> [What to do]: Below are records; output exactly the lines from the one with "At what coordinates" through their final line.

─── Records supplied ───

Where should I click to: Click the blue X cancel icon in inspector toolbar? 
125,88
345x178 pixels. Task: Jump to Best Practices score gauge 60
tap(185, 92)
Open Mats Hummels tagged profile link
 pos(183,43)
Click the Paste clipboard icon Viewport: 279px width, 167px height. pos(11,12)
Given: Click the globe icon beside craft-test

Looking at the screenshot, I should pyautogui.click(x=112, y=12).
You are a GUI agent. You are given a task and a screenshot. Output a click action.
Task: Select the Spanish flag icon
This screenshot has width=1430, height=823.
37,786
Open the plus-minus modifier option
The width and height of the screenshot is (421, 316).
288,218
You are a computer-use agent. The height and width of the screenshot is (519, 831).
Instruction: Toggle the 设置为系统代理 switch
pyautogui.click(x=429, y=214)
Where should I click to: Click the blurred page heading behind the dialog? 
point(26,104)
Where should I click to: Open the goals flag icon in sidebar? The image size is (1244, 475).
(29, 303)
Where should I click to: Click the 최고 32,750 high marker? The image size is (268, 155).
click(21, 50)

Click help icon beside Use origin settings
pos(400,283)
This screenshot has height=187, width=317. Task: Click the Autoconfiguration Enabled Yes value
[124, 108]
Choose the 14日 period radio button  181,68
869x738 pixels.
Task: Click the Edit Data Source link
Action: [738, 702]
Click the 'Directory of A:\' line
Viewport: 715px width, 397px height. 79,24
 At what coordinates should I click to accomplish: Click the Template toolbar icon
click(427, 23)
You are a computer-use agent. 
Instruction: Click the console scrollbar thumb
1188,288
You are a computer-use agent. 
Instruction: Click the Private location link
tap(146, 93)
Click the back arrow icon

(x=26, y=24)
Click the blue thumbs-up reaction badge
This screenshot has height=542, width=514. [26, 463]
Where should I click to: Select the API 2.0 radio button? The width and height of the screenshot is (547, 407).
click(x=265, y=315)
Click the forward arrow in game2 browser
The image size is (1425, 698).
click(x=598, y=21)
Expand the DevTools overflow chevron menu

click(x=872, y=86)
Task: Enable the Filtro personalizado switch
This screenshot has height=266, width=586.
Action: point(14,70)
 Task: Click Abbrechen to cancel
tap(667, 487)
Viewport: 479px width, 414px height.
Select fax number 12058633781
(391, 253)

───

> [Answer area]:
 At what coordinates should I click to accomplish: Click the Template toolbar icon
click(427, 23)
You are a computer-use agent. 
Instruction: Click the console scrollbar thumb
1188,288
You are a computer-use agent. 
Instruction: Click the Private location link
tap(146, 93)
Click the back arrow icon

(x=26, y=24)
Click the blue thumbs-up reaction badge
This screenshot has height=542, width=514. [26, 463]
Where should I click to: Select the API 2.0 radio button? The width and height of the screenshot is (547, 407).
click(x=265, y=315)
Click the forward arrow in game2 browser
The image size is (1425, 698).
click(x=598, y=21)
Expand the DevTools overflow chevron menu

click(x=872, y=86)
Task: Enable the Filtro personalizado switch
This screenshot has height=266, width=586.
Action: point(14,70)
 Task: Click Abbrechen to cancel
tap(667, 487)
Viewport: 479px width, 414px height.
Select fax number 12058633781
(391, 253)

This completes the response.